Phoenix is an advanced Rowhammer attack variant targeting DDR5 memory modules, first demonstrated by ETH Zurich researchers in 2025. Rowhammer exploits electrical interference between adjacent memory cells to induce bit flips, potentially altering critical data. DDR5 modules incorporate Target Row Refresh (TRR) as a hardware defense, which monitors aggressive row accesses and refreshes adjacent rows to prevent corruption. Phoenix bypasses TRR by exploiting timing windows: after 128 TRR-tracked accesses, a 64-access window occurs where defenses weaken, and a second window appears after 2608 refresh intervals. The attack uses dummy memory accesses to lull TRR protections, then performs precise hammering to flip bits in targeted memory cells. Researchers tested 15 DDR5 modules from SK Hynix, confirming reliable exploitation of arbitrary memory read/write across all tested modules, with partial success stealing RSA-2048 private keys and bypassing Linux sudo protections for privilege escalation. The attack requires detailed knowledge of target memory layout and software, and is constrained to AMD Zen 2 and Zen 3 CPU platforms paired with vulnerable DDR5 modules. Exploitation times range from seconds to minutes. Proposed mitigations include reducing refresh intervals (at cost of power/heat), deploying ECC memory, implementing fine granularity refresh in memory controllers, and advocating transparency in security mechanisms rather than proprietary obscurity. Phoenix demonstrates that DDR5 is not immune to Rowhammer, challenging assumptions about memory security and prompting renewed focus on hardware-level defenses.

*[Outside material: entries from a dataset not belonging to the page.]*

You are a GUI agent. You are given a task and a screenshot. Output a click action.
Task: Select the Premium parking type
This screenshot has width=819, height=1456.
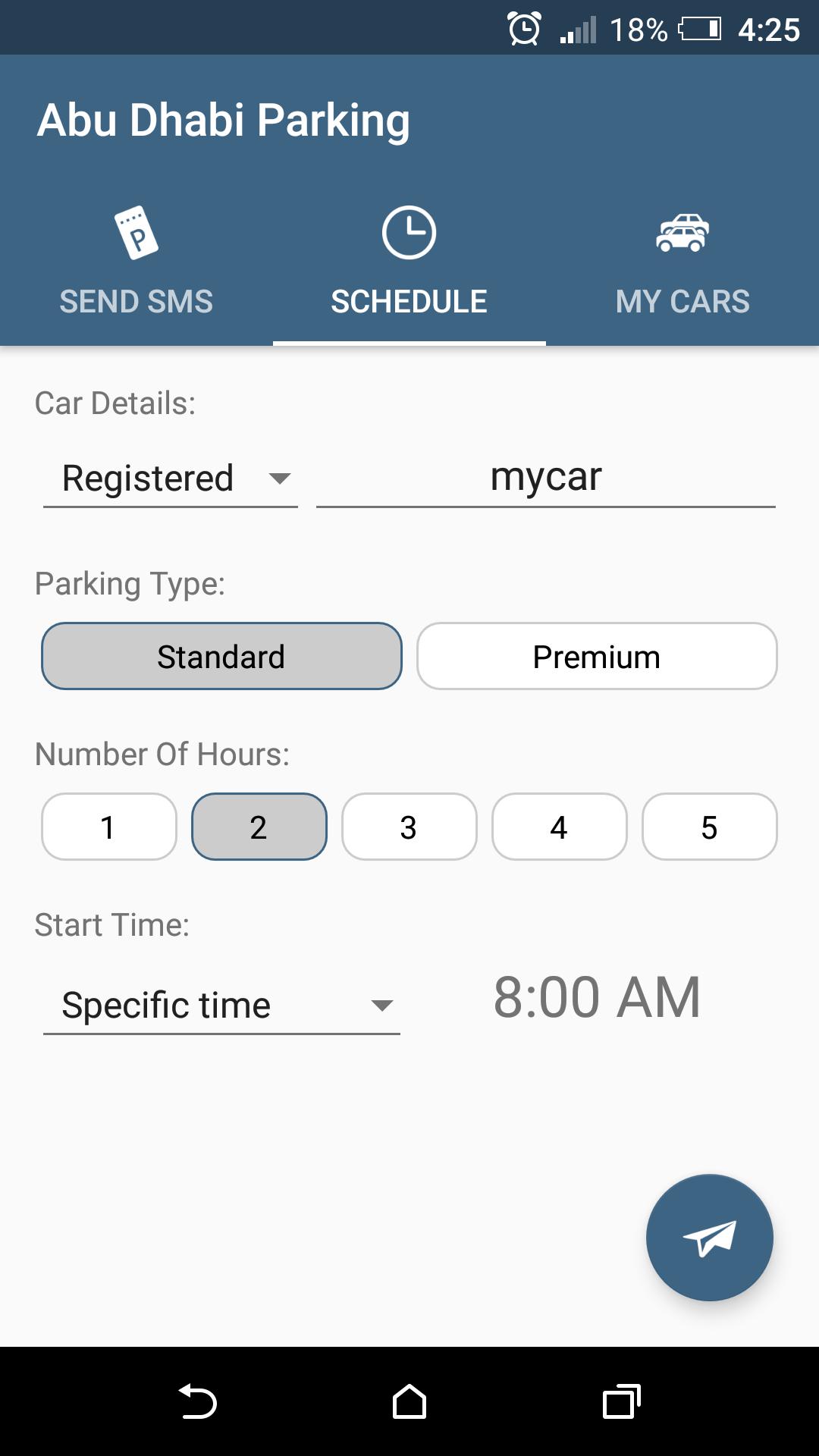tap(596, 656)
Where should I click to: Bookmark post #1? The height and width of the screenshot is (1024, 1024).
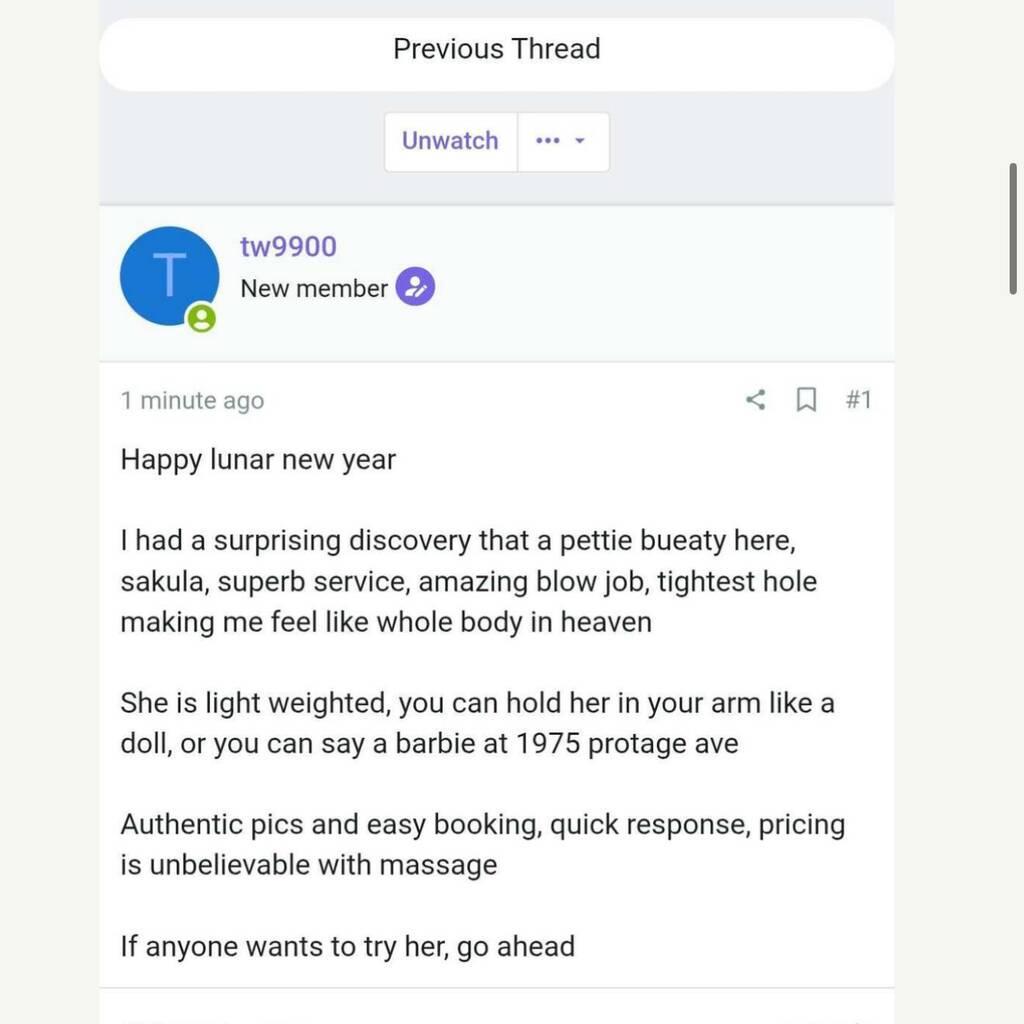[x=806, y=400]
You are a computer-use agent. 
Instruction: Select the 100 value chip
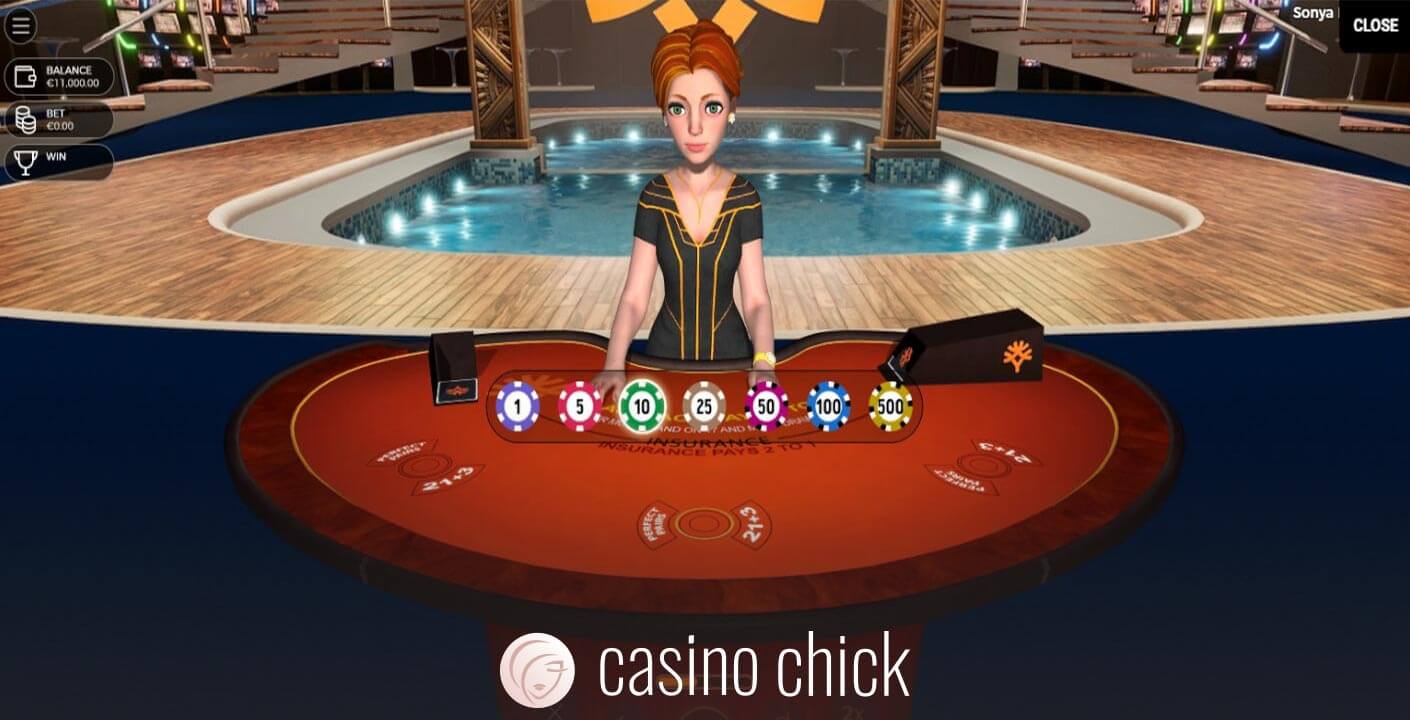pos(828,406)
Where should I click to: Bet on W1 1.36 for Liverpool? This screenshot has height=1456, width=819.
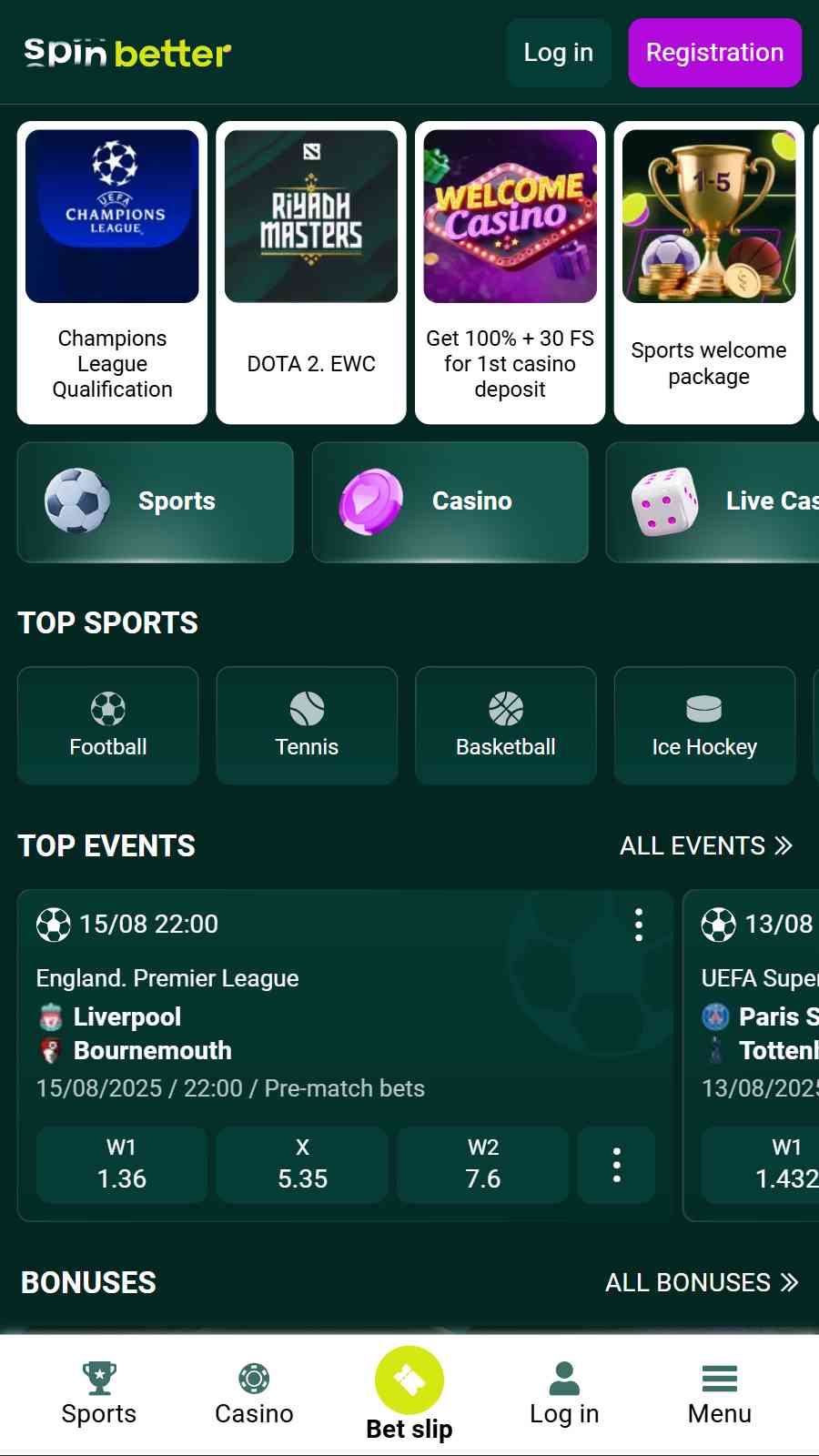pos(122,1165)
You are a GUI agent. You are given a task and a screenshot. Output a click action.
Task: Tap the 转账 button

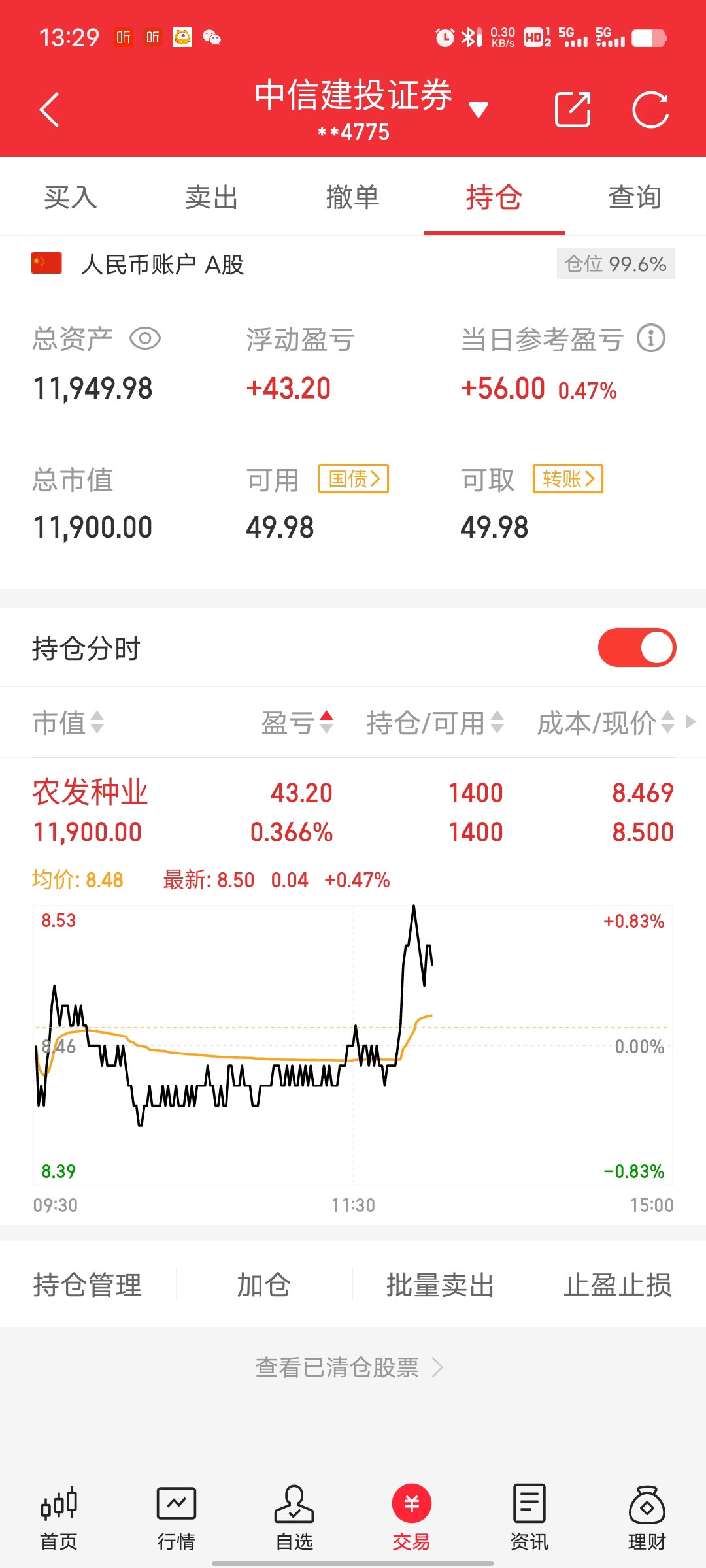tap(568, 479)
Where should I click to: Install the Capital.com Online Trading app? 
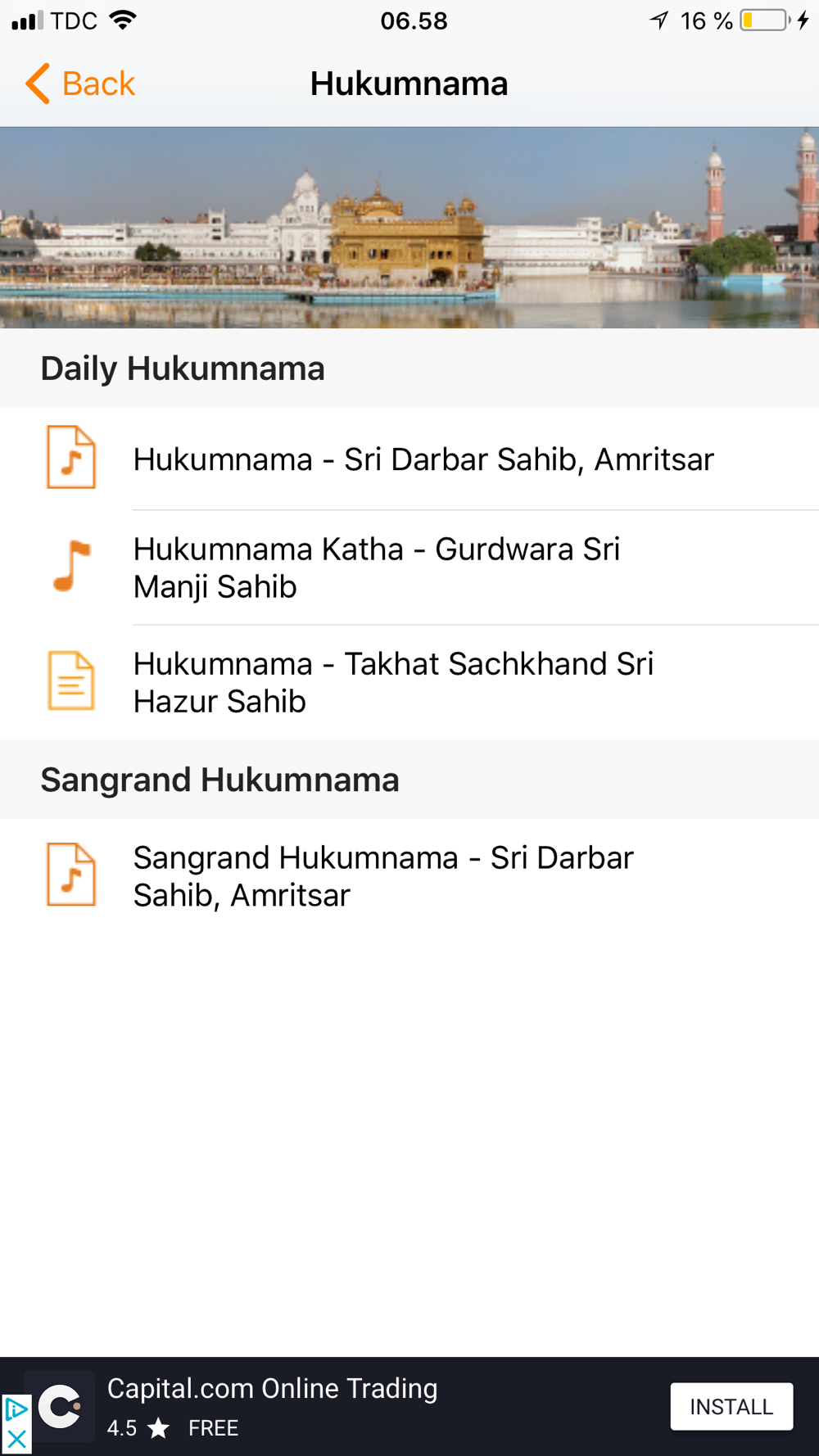click(x=731, y=1406)
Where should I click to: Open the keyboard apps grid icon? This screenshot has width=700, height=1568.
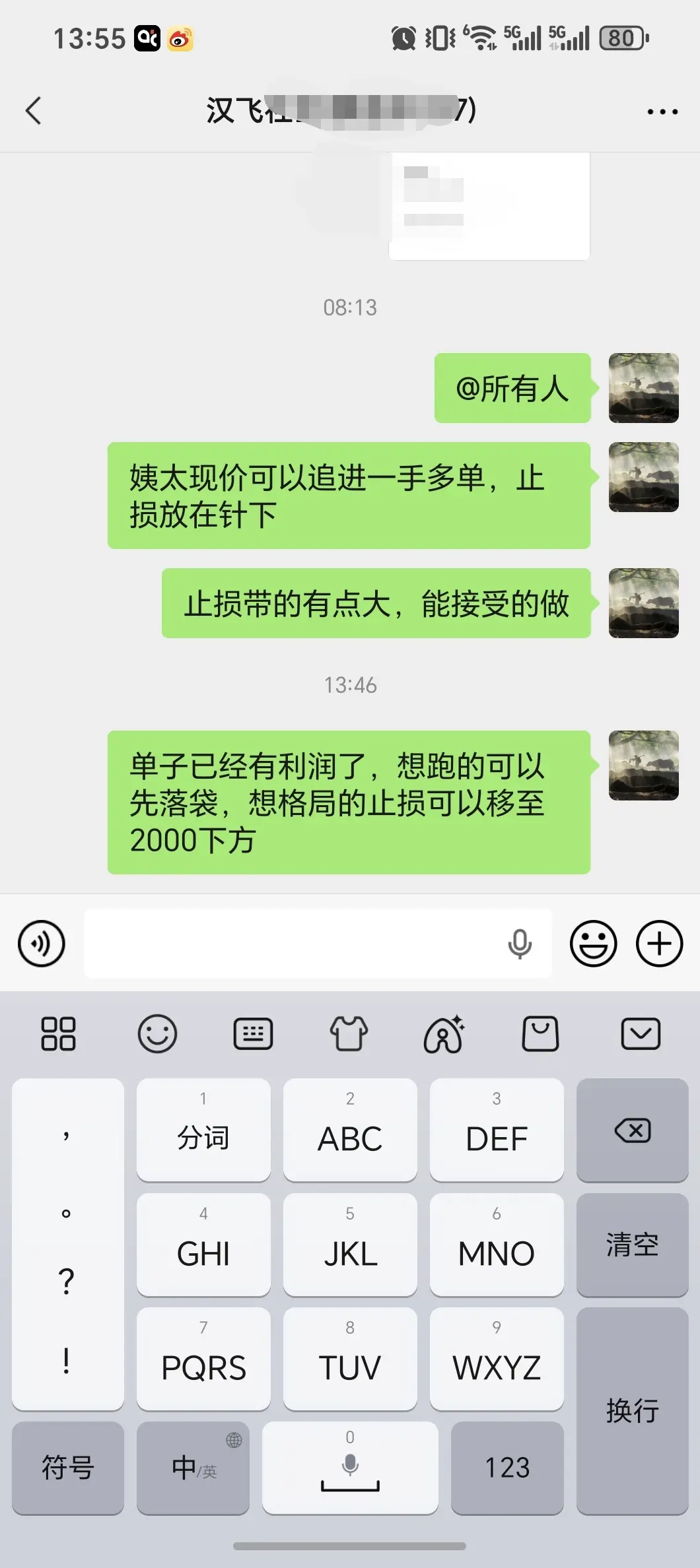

For European organizations, Phoenix poses a tangible risk to systems using vulnerable DDR5 memory modules, particularly those paired with AMD Zen 2 or Zen 3 CPUs. The ability to induce bit flips can lead to arbitrary memory read/write, enabling attackers to steal sensitive data such as private encryption keys, escalate privileges, and potentially disrupt system stability. This threatens confidentiality, integrity, and availability of critical systems, especially in sectors like finance, government, healthcare, and critical infrastructure where data protection is paramount. The attack's reliance on specific hardware and detailed target knowledge limits its widespread exploitation but does not eliminate risk to high-value targets. Enterprises deploying SK Hynix DDR5 modules in servers or workstations may face increased exposure. The medium severity reflects the attack's complexity and constrained scenarios but underscores the need for vigilance and proactive mitigation. Failure to address these vulnerabilities could lead to data breaches, unauthorized access, and operational disruptions within European organizations.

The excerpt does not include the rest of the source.